BEGIN Exercise data

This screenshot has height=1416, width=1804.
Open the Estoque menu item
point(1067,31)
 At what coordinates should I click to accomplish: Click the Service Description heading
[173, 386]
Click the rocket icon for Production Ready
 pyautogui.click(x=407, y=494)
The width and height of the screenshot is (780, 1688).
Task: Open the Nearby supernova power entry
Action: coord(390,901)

END Exercise data

* **What is required**
Would you please copy the material above exactly, with nothing left out?

* **Response area**
This screenshot has height=1416, width=1804.
Open the Estoque menu item
point(1067,31)
 At what coordinates should I click to accomplish: Click the Service Description heading
[173, 386]
Click the rocket icon for Production Ready
 pyautogui.click(x=407, y=494)
The width and height of the screenshot is (780, 1688).
Task: Open the Nearby supernova power entry
Action: coord(390,901)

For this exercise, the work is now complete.